Diese Fischer hatten eine undefinierbare Masse auf dem Wasser flooten sehen und waren neugierig herangepullt. Sie untersuchten sie mit einem Enterhaken – jedoch die Masse liebte dieses Gefühl gar nicht und erwachte plötzlich zum Leben. Ehe sich die drei Fischer versahen, glitten zwei Riesenfangarme übers Boot und suchten offensichtlich nach einem Festschmaus. Einer der Fischer schlug jedoch dem Ungeheuer mit einer Axt die beiden Tentakel ab, so daß es sich unter Ausspritzung einer üblen Sauce in die Tiefen verzog. Die Fischer benutzten einen Teil der Fangarme als Köder und setzten ihre Arbeit fort.
Als sie an Land ihre unglaublich klingende Geschichte zum besten gaben, zeigten sie stolz einen Tentakel, der immer noch etwas über sechs Meter lang war. Sie gaben unter Eid an, daß sie bereits zwei Meter davon beim Angeln „verbraucht“ hätten und daß weitere drei Meter dem Tier noch verblieben waren.

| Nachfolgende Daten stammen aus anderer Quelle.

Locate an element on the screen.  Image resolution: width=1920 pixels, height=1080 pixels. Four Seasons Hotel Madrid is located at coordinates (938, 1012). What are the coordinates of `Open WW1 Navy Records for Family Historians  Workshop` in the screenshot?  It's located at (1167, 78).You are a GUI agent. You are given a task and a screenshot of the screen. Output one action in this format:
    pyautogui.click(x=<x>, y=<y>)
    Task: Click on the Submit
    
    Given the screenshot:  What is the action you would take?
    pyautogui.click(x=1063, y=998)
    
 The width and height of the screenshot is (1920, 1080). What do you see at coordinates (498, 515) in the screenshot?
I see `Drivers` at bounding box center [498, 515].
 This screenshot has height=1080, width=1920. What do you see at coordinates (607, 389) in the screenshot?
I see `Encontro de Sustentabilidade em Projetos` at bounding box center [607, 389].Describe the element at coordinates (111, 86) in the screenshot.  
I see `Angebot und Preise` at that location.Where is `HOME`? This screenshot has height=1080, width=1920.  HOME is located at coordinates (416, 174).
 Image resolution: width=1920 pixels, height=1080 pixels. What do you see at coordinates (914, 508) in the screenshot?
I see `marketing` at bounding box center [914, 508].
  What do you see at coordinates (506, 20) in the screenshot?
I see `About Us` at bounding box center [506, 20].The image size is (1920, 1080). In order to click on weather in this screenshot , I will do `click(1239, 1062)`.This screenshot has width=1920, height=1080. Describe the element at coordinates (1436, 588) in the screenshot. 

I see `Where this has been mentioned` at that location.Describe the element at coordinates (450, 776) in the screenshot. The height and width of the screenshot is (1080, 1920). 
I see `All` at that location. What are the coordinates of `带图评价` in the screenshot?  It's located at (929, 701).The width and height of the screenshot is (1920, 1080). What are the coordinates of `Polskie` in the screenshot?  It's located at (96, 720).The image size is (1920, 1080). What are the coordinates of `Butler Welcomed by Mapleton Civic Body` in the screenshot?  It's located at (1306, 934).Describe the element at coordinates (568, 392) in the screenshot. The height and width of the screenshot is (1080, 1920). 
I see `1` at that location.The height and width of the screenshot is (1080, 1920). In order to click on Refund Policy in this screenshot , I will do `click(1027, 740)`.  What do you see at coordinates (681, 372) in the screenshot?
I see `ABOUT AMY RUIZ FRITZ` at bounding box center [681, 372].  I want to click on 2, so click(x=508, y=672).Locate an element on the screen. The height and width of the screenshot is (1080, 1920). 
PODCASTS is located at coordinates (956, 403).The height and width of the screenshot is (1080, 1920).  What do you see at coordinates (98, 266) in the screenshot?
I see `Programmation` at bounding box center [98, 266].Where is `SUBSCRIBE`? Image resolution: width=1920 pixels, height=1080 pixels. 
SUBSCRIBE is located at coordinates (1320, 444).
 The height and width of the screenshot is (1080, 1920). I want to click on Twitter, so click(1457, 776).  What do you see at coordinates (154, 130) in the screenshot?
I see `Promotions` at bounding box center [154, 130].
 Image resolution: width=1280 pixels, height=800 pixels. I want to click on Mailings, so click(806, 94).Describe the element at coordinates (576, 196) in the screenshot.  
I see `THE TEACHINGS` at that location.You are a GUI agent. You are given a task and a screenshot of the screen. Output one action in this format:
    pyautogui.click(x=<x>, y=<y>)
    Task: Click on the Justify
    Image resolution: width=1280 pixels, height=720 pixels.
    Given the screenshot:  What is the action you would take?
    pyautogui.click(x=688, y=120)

Wer alle Berichte über Riesenkraken aufzeichnen will, wird leicht ein ganzes Buch damit füllen können. Noch aus dem Jahre 1946 stammt die überzeugende Meldung des norwegischen Kapitäns Grönningsäter, wonach mehrere etwa 20 Meter große Riesenkraken versucht hatten, einen 15.000-Tonnen-Tanker anzugreifen. Man erinnert sich unwillkürlich der Seemannsgeschichten, in denen sich Kraken einen Mann aus dem Krähennest3 angeln!
Auch ich hatte ein ungewöhnliches Erlebnis mit einem Tier, das sehr gut ein Krake gewesen sein kann: auf meiner ersten Atlantiküberquerung sah ich am 3. November 1955 morgens eine große, rotbraune Masse auf der Wasseroberfläche treiben. Als ich auf der Höhe des Wasserbergs anlangte, bemerkte ich auf dem vorderen Teil des braunen Etwas zwei große dunkle Flecke – ich hielt sie für Augen –, an deren Rändern die Sonne reflektierte. Am Ende des größeren Achterteils schäumte es, ein Zeichen, daß das Gebilde sich dort bewegte. Ich warf sofort das Ruder herum, holte die Kamera hervor – aber nichts war mehr zu erkennen. Das Wesen zeigte keinen Sinn für Publicity, sondern verschwand schneller, als ich knipsen konnte.
Wie groß mag es gewesen sein? Auf dem Meer ist es schwierig zu schätzen, jedoch glaube ich, daß es gut und gerne 20 Meter maß. Von Tentakeln oder Fangarmen war nichts zu sehen.
Mein Erlebnis hatte mit dem der „Alecton“ manches gemeinsam: den Kanarenstrom als Handlungsort, den Monat November als Zeitpunkt, den grellen Sonnenschein und die ruhige See.
Ob mein Meeresungeheuer in Wirklichkeit aus zwei Tieren bestand: einem Krakenmann und einer Krakenfrau, die sich ein galantes Stelldichein gaben? An und für sich soll man sich ja nicht in das Privatleben anderer Leute einmischen, aber das Liebesleben der Tintenfische ist zu aufregend, als daß man mit einem diskreten Lächeln darüber hinweggehen könnte.
Was sich jede Frau ersehnt: stundenlang von ihrem Liebsten hofiert zu werden, das tut der Tintenmann mit einer beneidenswerten Ausdauer, und rot spielt bei ihm wie bei den Menschen als Liebesfarbe eine große Rolle.
Bei der Paarung steigern sich einige Tintenfischarten in einen regelrechten Liebesrausch hinein, auf dessen Höhepunkt einer der umgestalteten Arme des Tintenmannes, der Hektocotylus, in die Mantelhöhle des Weibchens kriecht und dort die Befruchtung, vornimmt. Mit diesem Arm weniger entschlüpft dann der feurige Liebhaber dem achtarmigen Liebesnetz des Weibchens.